===== MATERIAL TO PROCESS

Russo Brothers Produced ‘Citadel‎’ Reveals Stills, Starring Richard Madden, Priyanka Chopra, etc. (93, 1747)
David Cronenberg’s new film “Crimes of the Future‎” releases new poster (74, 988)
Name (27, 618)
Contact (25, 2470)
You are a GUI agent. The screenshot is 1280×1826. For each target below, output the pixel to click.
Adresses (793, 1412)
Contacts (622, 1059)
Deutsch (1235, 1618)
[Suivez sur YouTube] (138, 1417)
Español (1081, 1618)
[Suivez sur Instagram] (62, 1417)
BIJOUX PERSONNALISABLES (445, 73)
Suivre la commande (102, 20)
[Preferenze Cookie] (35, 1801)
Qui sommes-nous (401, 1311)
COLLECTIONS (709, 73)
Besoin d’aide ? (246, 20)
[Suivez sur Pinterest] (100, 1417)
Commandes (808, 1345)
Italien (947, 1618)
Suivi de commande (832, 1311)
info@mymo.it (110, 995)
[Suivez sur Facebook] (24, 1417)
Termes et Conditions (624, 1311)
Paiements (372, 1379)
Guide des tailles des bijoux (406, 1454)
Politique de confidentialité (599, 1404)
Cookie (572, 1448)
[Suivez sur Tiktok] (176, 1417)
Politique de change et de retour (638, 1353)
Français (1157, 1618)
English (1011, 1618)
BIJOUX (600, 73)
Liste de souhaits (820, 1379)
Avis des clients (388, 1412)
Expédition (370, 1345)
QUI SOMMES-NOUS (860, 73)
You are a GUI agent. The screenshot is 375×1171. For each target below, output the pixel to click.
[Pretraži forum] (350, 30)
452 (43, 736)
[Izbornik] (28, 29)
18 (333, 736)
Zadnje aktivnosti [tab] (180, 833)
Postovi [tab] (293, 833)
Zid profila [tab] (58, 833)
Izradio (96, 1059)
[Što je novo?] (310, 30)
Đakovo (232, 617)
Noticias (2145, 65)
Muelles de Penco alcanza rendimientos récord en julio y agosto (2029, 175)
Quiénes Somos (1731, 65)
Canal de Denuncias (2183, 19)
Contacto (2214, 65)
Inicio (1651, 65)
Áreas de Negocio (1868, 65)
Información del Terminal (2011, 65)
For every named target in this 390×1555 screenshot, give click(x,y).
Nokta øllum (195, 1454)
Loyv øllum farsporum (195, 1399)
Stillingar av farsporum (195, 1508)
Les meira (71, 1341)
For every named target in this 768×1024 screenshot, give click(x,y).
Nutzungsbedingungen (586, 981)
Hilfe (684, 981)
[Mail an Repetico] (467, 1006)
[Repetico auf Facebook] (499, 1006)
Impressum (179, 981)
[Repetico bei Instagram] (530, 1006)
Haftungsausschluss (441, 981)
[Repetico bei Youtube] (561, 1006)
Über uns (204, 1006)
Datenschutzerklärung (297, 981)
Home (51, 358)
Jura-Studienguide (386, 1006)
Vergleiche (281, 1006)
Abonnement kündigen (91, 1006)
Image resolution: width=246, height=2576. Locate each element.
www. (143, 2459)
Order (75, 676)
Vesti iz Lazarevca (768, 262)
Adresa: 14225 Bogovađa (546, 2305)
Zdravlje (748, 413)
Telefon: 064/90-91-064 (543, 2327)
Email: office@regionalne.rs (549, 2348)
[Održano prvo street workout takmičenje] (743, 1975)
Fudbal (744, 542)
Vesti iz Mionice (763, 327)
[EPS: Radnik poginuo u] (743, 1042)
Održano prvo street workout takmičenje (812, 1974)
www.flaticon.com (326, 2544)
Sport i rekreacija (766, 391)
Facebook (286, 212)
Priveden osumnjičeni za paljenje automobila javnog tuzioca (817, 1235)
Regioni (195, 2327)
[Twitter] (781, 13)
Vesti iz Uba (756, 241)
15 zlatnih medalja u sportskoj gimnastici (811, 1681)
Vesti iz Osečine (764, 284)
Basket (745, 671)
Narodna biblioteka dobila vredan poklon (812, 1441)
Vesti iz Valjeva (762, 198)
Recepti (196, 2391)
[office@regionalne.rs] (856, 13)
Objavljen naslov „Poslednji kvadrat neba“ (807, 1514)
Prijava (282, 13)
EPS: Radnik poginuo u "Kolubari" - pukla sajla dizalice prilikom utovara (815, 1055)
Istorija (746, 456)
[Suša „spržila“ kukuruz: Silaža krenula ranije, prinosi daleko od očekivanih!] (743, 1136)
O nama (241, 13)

==========

(WHAT TO WORK ON) Reproduce exactly the first line of the listing and every line after it, through the one containing "Stillingar av farsporum (195, 1508)". Nothing else belongs in the output.

(ANSWER TO THIS TASK)
Russo Brothers Produced ‘Citadel‎’ Reveals Stills, Starring Richard Madden, Priyanka Chopra, etc. (93, 1747)
David Cronenberg’s new film “Crimes of the Future‎” releases new poster (74, 988)
Name (27, 618)
Contact (25, 2470)
You are a GUI agent. The screenshot is 1280×1826. For each target below, output the pixel to click.
Adresses (793, 1412)
Contacts (622, 1059)
Deutsch (1235, 1618)
[Suivez sur YouTube] (138, 1417)
Español (1081, 1618)
[Suivez sur Instagram] (62, 1417)
BIJOUX PERSONNALISABLES (445, 73)
Suivre la commande (102, 20)
[Preferenze Cookie] (35, 1801)
Qui sommes-nous (401, 1311)
COLLECTIONS (709, 73)
Besoin d’aide ? (246, 20)
[Suivez sur Pinterest] (100, 1417)
Commandes (808, 1345)
Italien (947, 1618)
Suivi de commande (832, 1311)
info@mymo.it (110, 995)
[Suivez sur Facebook] (24, 1417)
Termes et Conditions (624, 1311)
Paiements (372, 1379)
Guide des tailles des bijoux (406, 1454)
Politique de confidentialité (599, 1404)
Cookie (572, 1448)
[Suivez sur Tiktok] (176, 1417)
Politique de change et de retour (638, 1353)
Français (1157, 1618)
English (1011, 1618)
BIJOUX (600, 73)
Liste de souhaits (820, 1379)
Avis des clients (388, 1412)
Expédition (370, 1345)
QUI SOMMES-NOUS (860, 73)
You are a GUI agent. The screenshot is 375×1171. For each target below, output the pixel to click.
[Pretraži forum] (350, 30)
452 (43, 736)
[Izbornik] (28, 29)
18 (333, 736)
Zadnje aktivnosti [tab] (180, 833)
Postovi [tab] (293, 833)
Zid profila [tab] (58, 833)
Izradio (96, 1059)
[Što je novo?] (310, 30)
Đakovo (232, 617)
Noticias (2145, 65)
Muelles de Penco alcanza rendimientos récord en julio y agosto (2029, 175)
Quiénes Somos (1731, 65)
Canal de Denuncias (2183, 19)
Contacto (2214, 65)
Inicio (1651, 65)
Áreas de Negocio (1868, 65)
Información del Terminal (2011, 65)
For every named target in this 390×1555 screenshot, give click(x,y).
Nokta øllum (195, 1454)
Loyv øllum farsporum (195, 1399)
Stillingar av farsporum (195, 1508)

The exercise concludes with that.